There are currently 206 COVID-19 patients in hospital across the province. Of the 165 reported as receiving in patient care, there are three in North Central. Of the 41 people reported as being in intensive care, there are four in North Central.

The current seven-day average for new cases is 226, or 18.4 cases per 100,000 population. Of the 35,376 reported COVID-19 cases in Saskatchewan, 2,141 are considered active. Another 200 recoveries were reported on Thursday, bringing the total number of recoveries to 32,788 .

Since the start of the pandemic, 8,245 cases are from the North area (3,346 North West, 3,540 North Central and 1,359 North East).

There were 3,151 COVID-19 tests processed in Saskatchewan on April 7.

As of Thursday, there have been 687,328 COVID-19 tests performed in Saskatchewan.

There were 10,437 doses of COVID-19 vaccine administered in Saskatchewan bringing the total number of vaccines administered in the province to 244,646. This was the highest one day total for vaccines administered.

There were 925 doses administered in the North Central Zone reported on Monday. Doses were also administered in the adjacent North East, North West, Far North West, Far North East, Central East, Central West, South Central, South East, South West, South Central, Regina and Saskatoon.

There were 223 doses administered with zone of residence pending.

The COVID-19 vaccine appointment booking system currently includes residents 58 years of age and older.
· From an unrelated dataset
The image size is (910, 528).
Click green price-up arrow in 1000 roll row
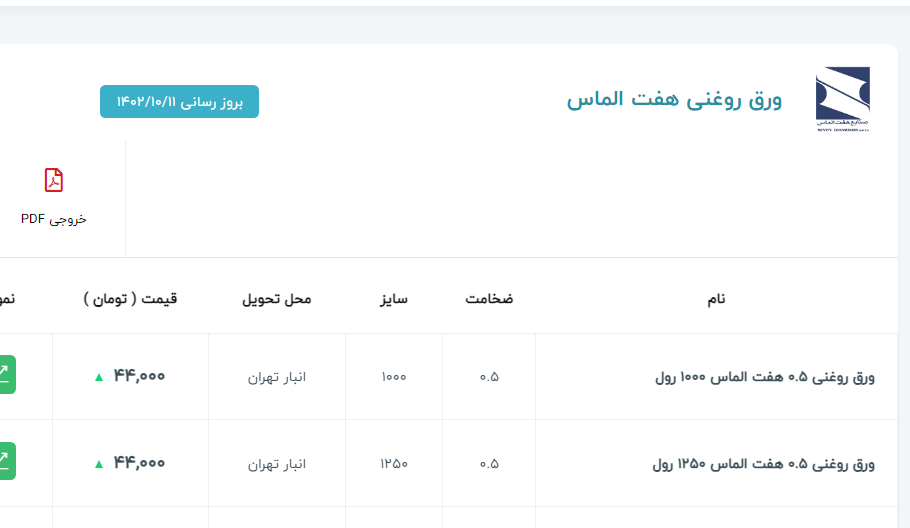(98, 377)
Eligible residents are encouraged to book their COVID-19 vaccinations online or by phone.

21 variants of concern identified in North Central

There are now 21 confirmed variants of concern (VOC) cases identified by the province in the North Central zone, which includes Prince Albert, as of April 7.

This was among 2,948 variants of concern identified by screening in Saskatchewan to date. Other regions with identified cases included Regina, Saskatoon, Far North East, Central West, Central East, South West, South Central and South East. There are currently 19 cases with area of residency pending.

Regina led the province with 1,898 identified VOCs.

These have previously been reported as “presumptive positives” but all screening tests will be considered confirmed VOCs for the purposes of public reporting and contact investigations.

There were no new lineage results reported today. Of the 951 VOCs with lineages identified by whole genome sequencing in Saskatchewan, 943 are B1.1.1.7 (UK) and eight are B1.351 (SA).

The Regina zone accounts for 802 (84 per cent) of the VOC cases with confirmed lineage reported in Saskatchewan.

Public health measures extended to April 26

Existing public health measures are extended to April 26, the province announced Wednesday. The announcement was made as variants of concern continue to rise, as do hospitalizations in the Regina area.

Prince Albert Chamber of Commerce CEO Elise Hildebrandt said the local economy, as it is everywhere, will be affected.

“I think it’s going to breed a lot of impatience in people, and (they’ll) go, ‘okay, it’s getting nice out. Let’s get going. Let’s go out. We were safe all winter to walk outside without a mask,’ even though it was minus 40 and we were all very thankful for that mask, but I think as summer comes, people are just going to get a little more, ‘let’s go out.’ Thankfully it is summer so you can go out,” she said.

Hildebrant urged residents to continue following public health restrictions.

“You can go by a park and you didn’t see a lot of people out when it was minus 40, but now you go past it and—for example, there’s a skate park that I’m thinking of and all winter it was dead, but you can drive by any night of the week and it’s packed with people, so I’m nervous on that side of it,” she said.

“The government may call for further (restrictions) and it feels like it’s always our small businesses that have to give it up while those who work for the government continue to gather a paycheque.”